BACKGROUND: Factor Xa inhibitors (FXaIs) are increasingly used without having sufficient drug–drug interaction data. Using a microdosed cocktail methodology could support filling the knowledge gap quickly. METHODS: In a randomised crossover trial, we investigated the drug–drug interactions between six oral azole antifungals and a microdosed FXaI cocktail containing 25 µg rivaroxaban, 25 µg apixaban, and 50 µg edoxaban. Additionally, different enzyme activities were also monitored using a microdosed cocktail approach.
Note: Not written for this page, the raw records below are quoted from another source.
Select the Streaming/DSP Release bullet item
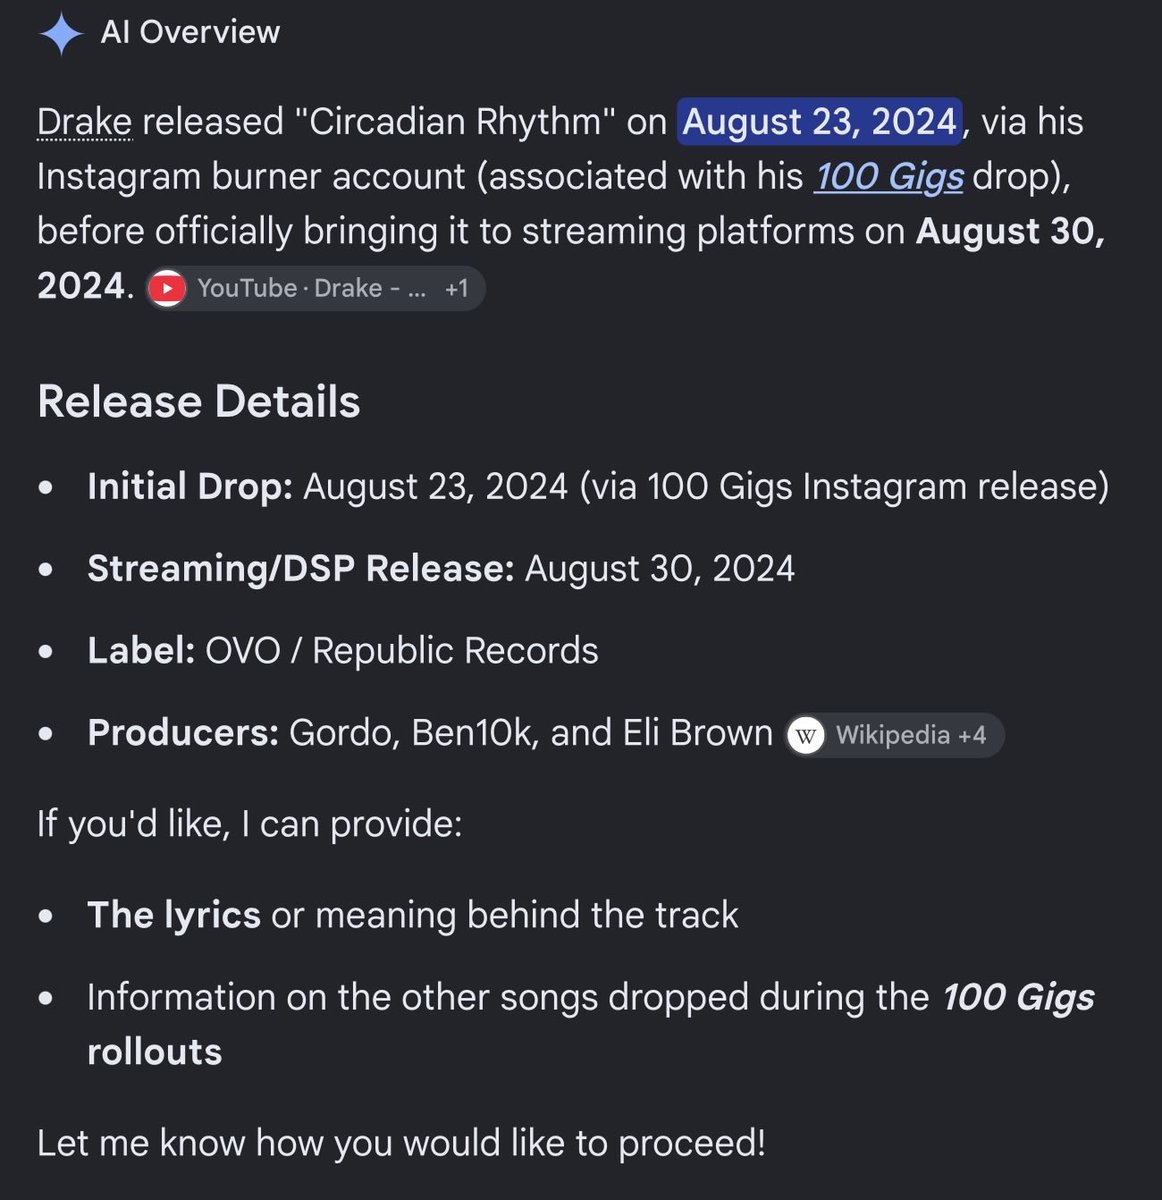This screenshot has width=1162, height=1200. (x=441, y=569)
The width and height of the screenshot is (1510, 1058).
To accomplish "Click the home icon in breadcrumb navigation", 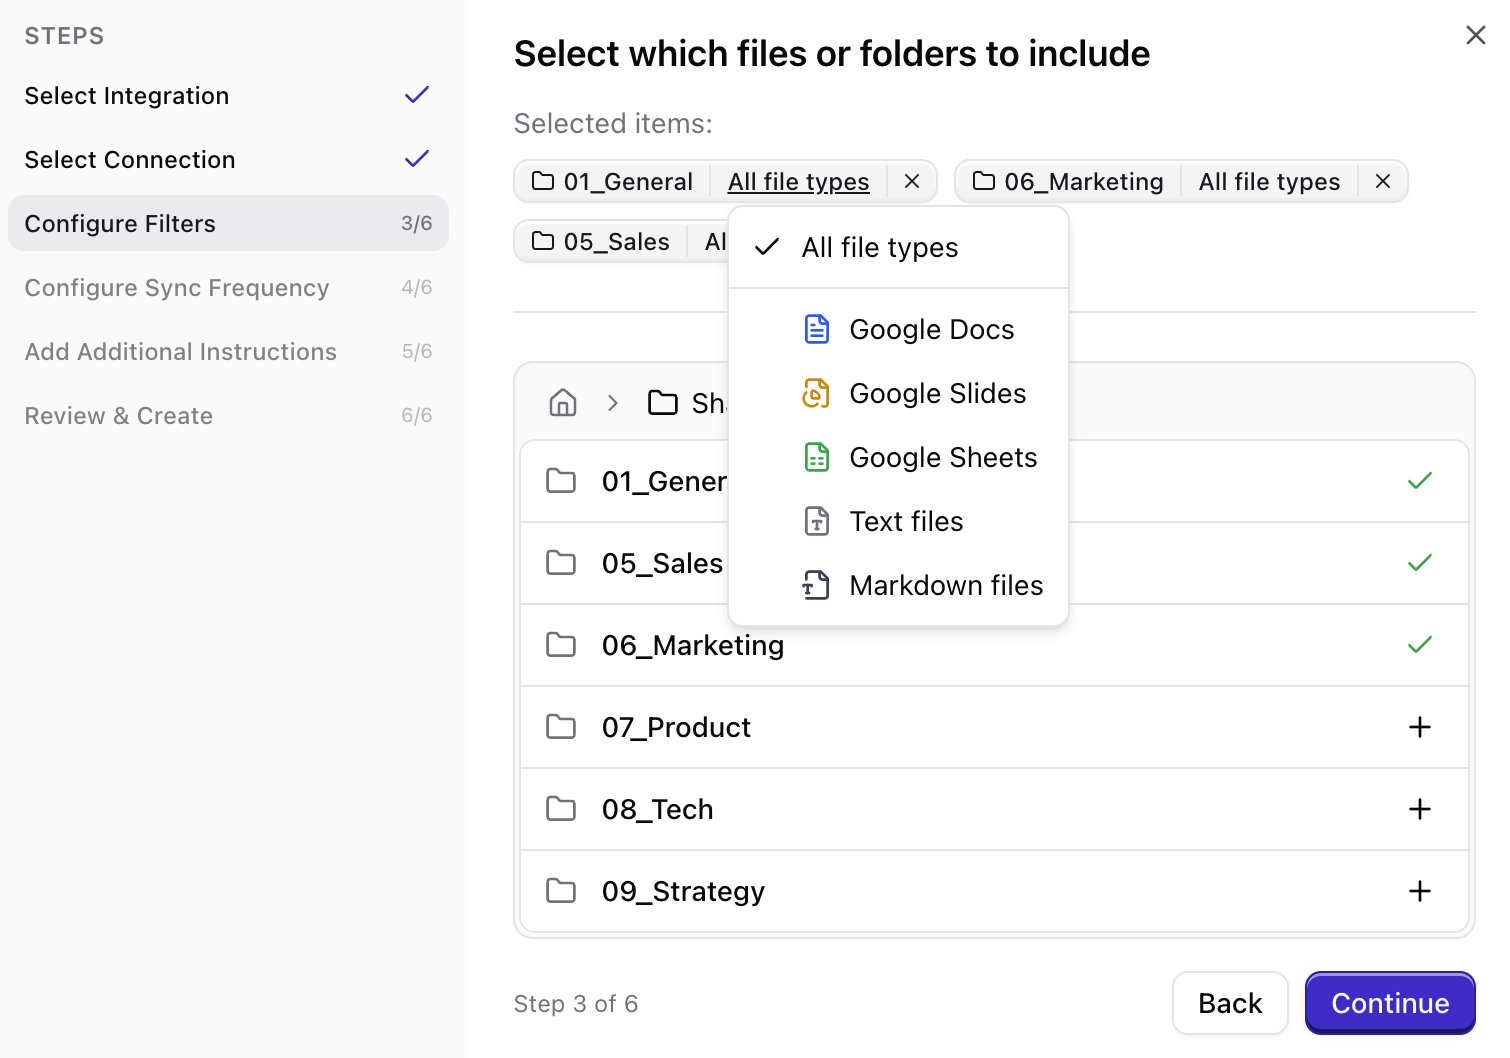I will (562, 402).
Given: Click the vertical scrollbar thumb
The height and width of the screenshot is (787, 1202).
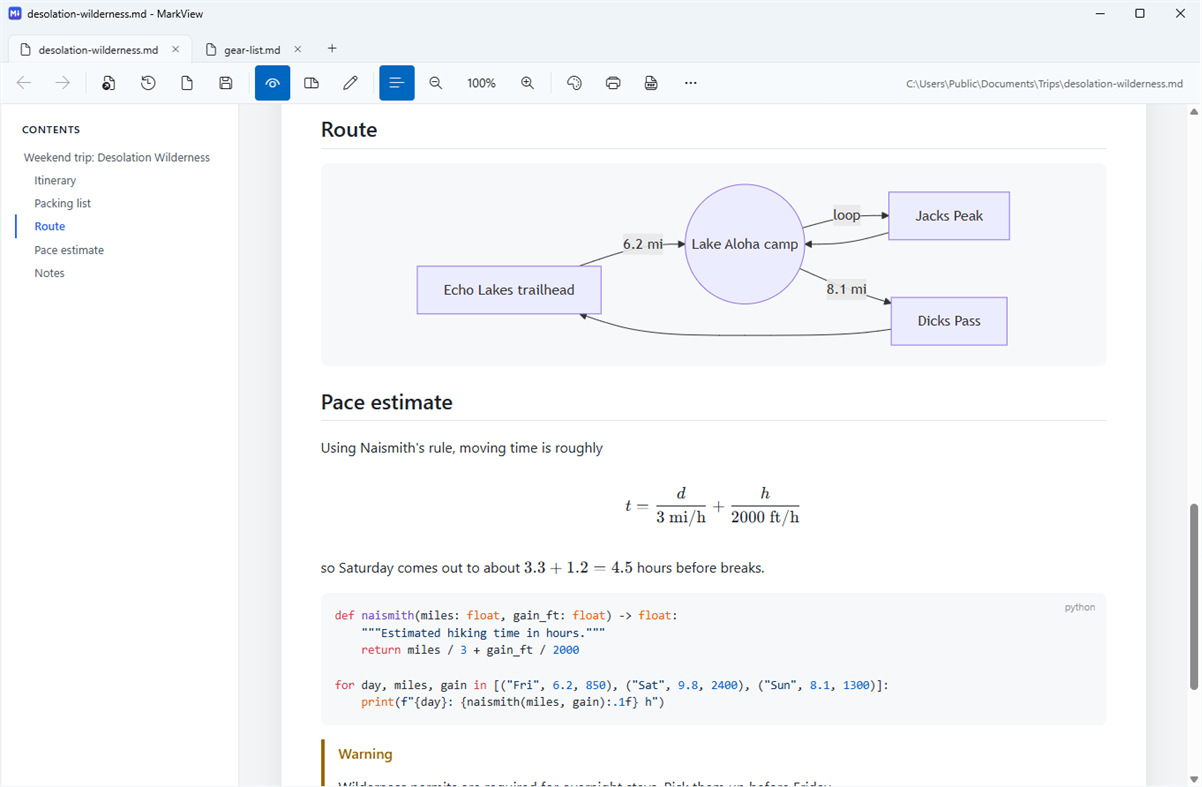Looking at the screenshot, I should [x=1193, y=597].
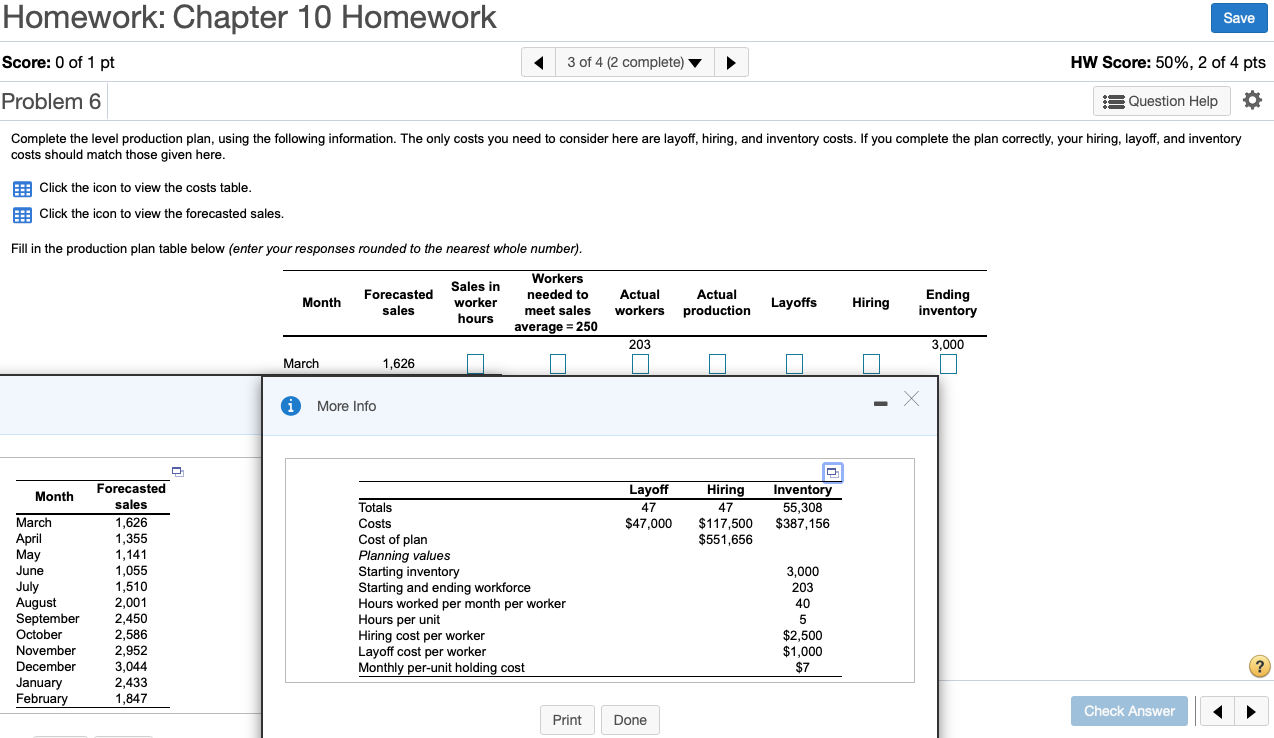Collapse the More Info dialog
The height and width of the screenshot is (738, 1274).
(x=879, y=403)
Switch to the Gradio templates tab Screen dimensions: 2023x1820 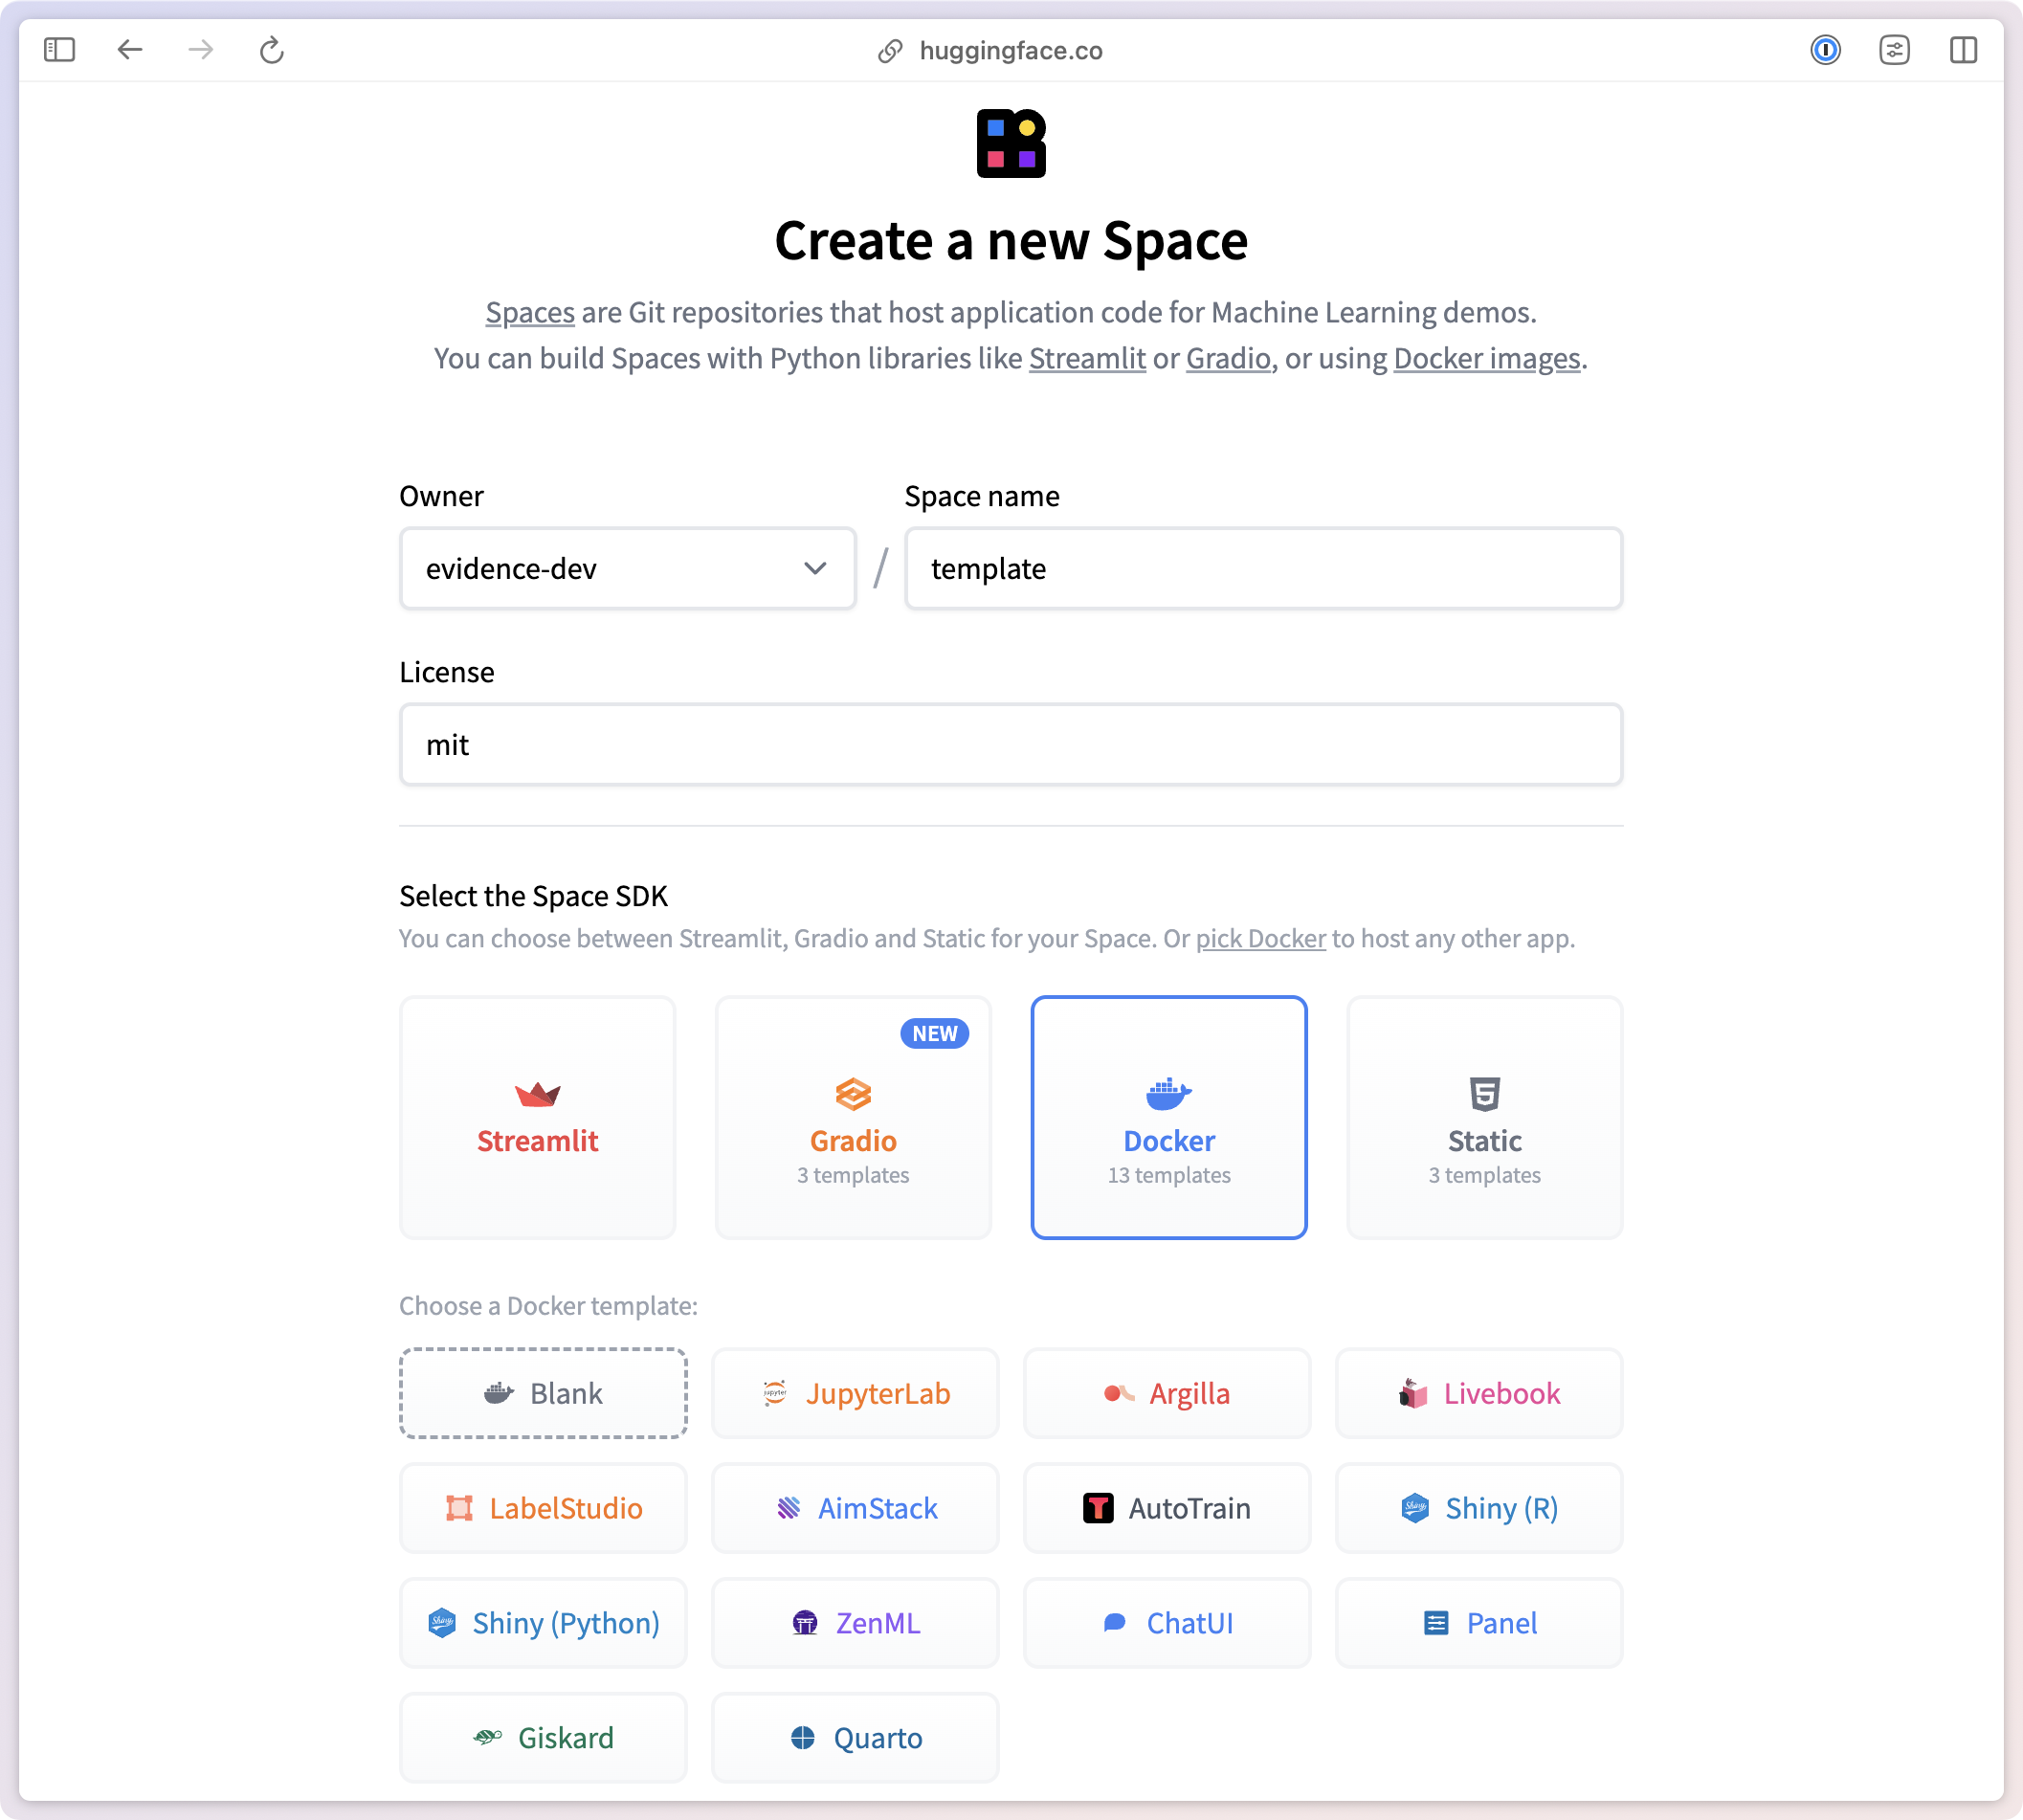(852, 1116)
The six different azole antifungals were administered in therapeutic doses over a 24 h period, while the microdosed cocktails were administered 1 h after administration of the azole antifungals. RESULTS: Ketoconazole and posaconazole were the strongest perpetrators, showing similar increases as apixaban (area under the concentration–time curve ratio [AUCR] 1.64 and 1.62, respectively) and edoxaban (AUCR 2.08 and 2.1, respectively), whereas ketoconazole increased rivaroxaban 2.32-fold but only increased posaconazole 1.37-fold. All other azole antifungals showed less perpetrator effects on the FXaIs. Cytochrome P450 (CYP) 3A inhibition was confirmed using microdosed midazolam, with ketoconazole also the most potent perpetrator (8.42-fold). CONCLUSION: Drug–drug interactions for three victim drugs of the same drug class (FXaIs) with different clearance mechanisms can be studied using a microdosed cocktail approach. Using members of the azole antifungal drug class as perpetrators, multiple interactions can be studied in one trial, and a more detailed insight into the underlying interaction mechanisms is possible. CLINICAL TRIAL REGISTRATION: EudraCT number: 2017-004453-16. SUPPLEMENTARY INFORMATION: The online version contains supplementary material available at 10.1007/s40262-021-01051-9.